Taylor points out that we see not only belief contested, but also unbelief. The doubter doubts his lack of faith. The doubter’s temptation is to believe and it is a temptation that has not been entirely quelled. For we live in an age of contested belief. There are a number of rival stories always at the door, each offering a very different account of the world.
This is very different from the story that anti-religious bigots tell. According to them, once upon a time people believed in fairies and gods and demons and sprites. But we became rational and eventually gave naturalistic explanations for what we used to attribute to spirits and forces . As we did so the world became disenchanted. Religion and belief withered as science exorcised superstition. According to Taylor, this is over-simplistic. Secularism is not a “subtraction story”, it is not what we are left with when we rid ourselves of religious belief. Rather, it is a positive construction; secularism is something that was built by human beings over time (this is something that I’ll write more about later). We don’t recognize this because we love to dramatize things. And the “subtraction story” is dramatic!—there are heroes and martyrs, people like Galileo, and (religious) villains that stand in the way of scientific progress. Taylor affirms that we do need stories to help us understand who we are and where we fit in, but ultimately this “subtraction story” wherein belief and science triumph over superstition and repressive religion, this story that we have been telling ourselves for generations, is inadequate.

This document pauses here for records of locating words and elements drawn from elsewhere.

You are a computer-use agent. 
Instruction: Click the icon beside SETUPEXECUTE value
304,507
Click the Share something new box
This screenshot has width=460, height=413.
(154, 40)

Instead, Taylor believes that secularity produces a lack of clarity, a messy confusion where everything is doubted. As one modern author put it “we are all skeptics now, believer and unbeliever alike. There is no one true faith, evident at all times and places. Every religion is one among many. Believer and unbeliever are in the same predicament, thrown back onto themselves in complex circumstances, looking for a sign.” This is a different environment than the one our ancestors inhabited. Moreover, whereas our society used to accept God and the burden was on the one who doubted, now society doubts and the burden is on the believer to justify himself. Ours is a secular age not because religious participation is waning, but because all meaning is contested. Religion is still popular. For every follower of Bertrand Russell there is a follower of Oprah or Elizabeth Gilbert and Tolkien still captivates wide audiences. The difference between our modern secular age and past ages is not necessarily the catalog of available beliefs but rather the default assumptions about what is believable.

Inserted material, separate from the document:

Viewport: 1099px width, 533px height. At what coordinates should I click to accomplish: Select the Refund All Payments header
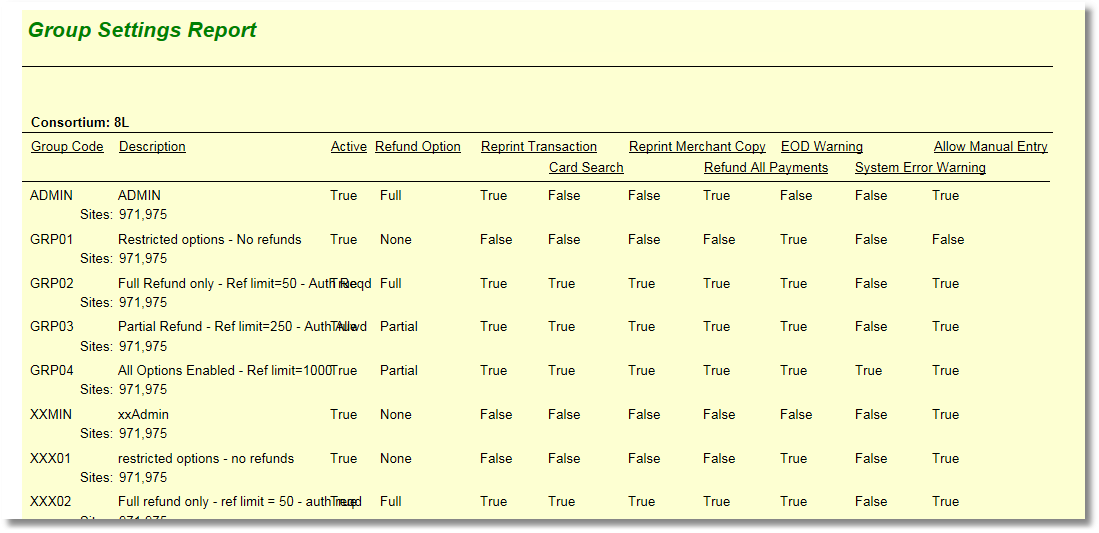(x=765, y=168)
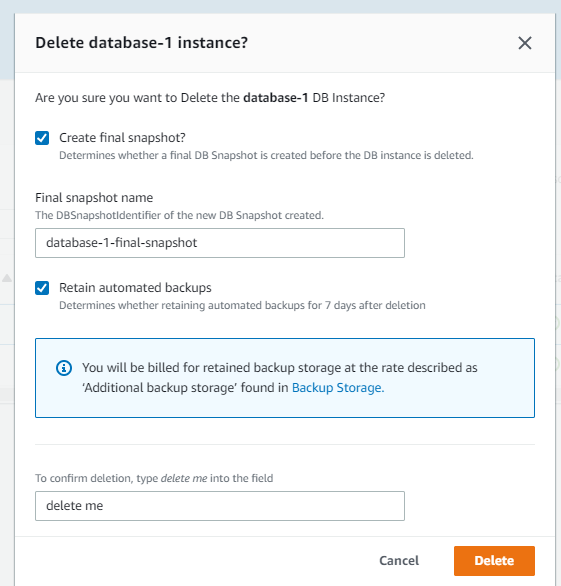The height and width of the screenshot is (586, 561).
Task: Click the 7 days retention description text
Action: 242,305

Consider naturalism (i.e. the belief that only natural/material things exist). I will write more about this later on, but according to Taylor naturalism isn’t a conclusion that we arrive at after long and scientific thought, it is an uncontested, hidden premise on which we base a number of our thoughts and which, in turn, influences a number of our conclusions. In regards to how this works, consider the following example. Imagine I went to France as a child and a Frenchman traumatized me by publicly humiliating and ridiculing my parents. (Note: I have never had a bad experience with a French person and I love French culture.) This event would change how I perceived French people moving forward. Every kind act would be received with suspicion—what are they really after? Every insult or perceived slight would be readily accepted as further proof that French people are rude to Americans. If the truth is that French people are kind and hospitable (as I believe they are), my hidden, unproven assumptions are going to make it very difficult for me to believe this. This is how naturalism, a key tenant of secularism, operates. Naturalism is not the conclusion we came to after deliberate and dispassionate thought, it is a (somewhat emotional) premise that influences our thought. Naturalism is not the object we see clearly through the lens of science, it is the tinted lens that colors how we view science. And this unproven premise, this lens, while not disproving faith, makes faith less immediately plausible.
In the same way, the underlying assumptions in the pre-modern West made faith easy to accept. They didn’t compel it, but most things assumed the truth of the Bible and the Gospel. The converse is true now: our underlying assumptions make it difficult to believe in the truth of the Bible and the Gospel. This seems like it would undermine faith, and it does, but that is not the complete story. These same doubts cut both ways—they not only undermine the belief of a believer, they undermine the lack of belief of a doubter. We don’t find ourselves in a world where belief is undermined and unbelief stands strong; secularism has created a world where all belief and unbelief is contested. Secularism is not a clear drama about the progress of science and the death of superstitious belief. Secularism is messy.